REQUIRED WORK :: From the records below, set down exactly the lines starting with the line that contains "Open the Agentic Browsing label" and going on through the line that contains "Task: Click the black 'b.' circle icon". Nothing else is wanted.

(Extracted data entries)
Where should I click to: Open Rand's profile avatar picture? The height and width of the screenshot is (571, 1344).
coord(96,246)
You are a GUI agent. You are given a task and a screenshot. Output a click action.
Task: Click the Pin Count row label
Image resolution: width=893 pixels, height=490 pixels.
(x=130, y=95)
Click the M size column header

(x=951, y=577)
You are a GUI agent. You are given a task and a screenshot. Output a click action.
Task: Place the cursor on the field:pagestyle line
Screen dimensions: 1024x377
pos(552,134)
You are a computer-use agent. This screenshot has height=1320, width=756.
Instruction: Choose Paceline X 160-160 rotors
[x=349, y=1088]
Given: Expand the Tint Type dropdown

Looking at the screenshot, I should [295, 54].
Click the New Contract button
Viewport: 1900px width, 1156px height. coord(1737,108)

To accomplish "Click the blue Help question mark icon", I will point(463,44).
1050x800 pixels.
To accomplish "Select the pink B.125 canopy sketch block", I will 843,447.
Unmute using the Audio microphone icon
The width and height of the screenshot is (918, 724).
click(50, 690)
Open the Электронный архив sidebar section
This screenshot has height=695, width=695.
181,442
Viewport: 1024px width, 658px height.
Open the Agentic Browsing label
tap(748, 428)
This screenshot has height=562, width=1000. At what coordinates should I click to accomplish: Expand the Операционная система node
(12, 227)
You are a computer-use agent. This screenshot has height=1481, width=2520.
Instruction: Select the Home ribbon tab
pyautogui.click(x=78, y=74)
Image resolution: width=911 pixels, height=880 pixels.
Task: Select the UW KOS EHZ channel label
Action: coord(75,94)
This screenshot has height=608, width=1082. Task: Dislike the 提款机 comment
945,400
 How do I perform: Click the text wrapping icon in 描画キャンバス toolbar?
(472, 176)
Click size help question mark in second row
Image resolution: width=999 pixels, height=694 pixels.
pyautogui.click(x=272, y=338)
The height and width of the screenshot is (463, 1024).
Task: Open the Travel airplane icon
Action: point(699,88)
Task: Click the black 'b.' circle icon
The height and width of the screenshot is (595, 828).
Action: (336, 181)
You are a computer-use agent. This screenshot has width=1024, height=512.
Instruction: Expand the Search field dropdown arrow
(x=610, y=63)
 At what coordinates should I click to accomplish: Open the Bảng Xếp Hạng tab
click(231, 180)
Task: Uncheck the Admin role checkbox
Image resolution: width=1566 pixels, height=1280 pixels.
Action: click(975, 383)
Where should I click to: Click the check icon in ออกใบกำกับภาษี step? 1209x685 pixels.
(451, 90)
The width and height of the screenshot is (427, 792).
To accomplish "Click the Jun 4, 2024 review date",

RESULT OF THE TASK ::
Open the Agentic Browsing label
tap(748, 428)
This screenshot has height=562, width=1000. At what coordinates should I click to accomplish: Expand the Операционная система node
(12, 227)
You are a computer-use agent. This screenshot has height=1481, width=2520.
Instruction: Select the Home ribbon tab
pyautogui.click(x=78, y=74)
Image resolution: width=911 pixels, height=880 pixels.
Task: Select the UW KOS EHZ channel label
Action: coord(75,94)
This screenshot has height=608, width=1082. Task: Dislike the 提款机 comment
945,400
 How do I perform: Click the text wrapping icon in 描画キャンバス toolbar?
(472, 176)
Click size help question mark in second row
Image resolution: width=999 pixels, height=694 pixels.
pyautogui.click(x=272, y=338)
The height and width of the screenshot is (463, 1024).
Task: Open the Travel airplane icon
Action: point(699,88)
Task: Click the black 'b.' circle icon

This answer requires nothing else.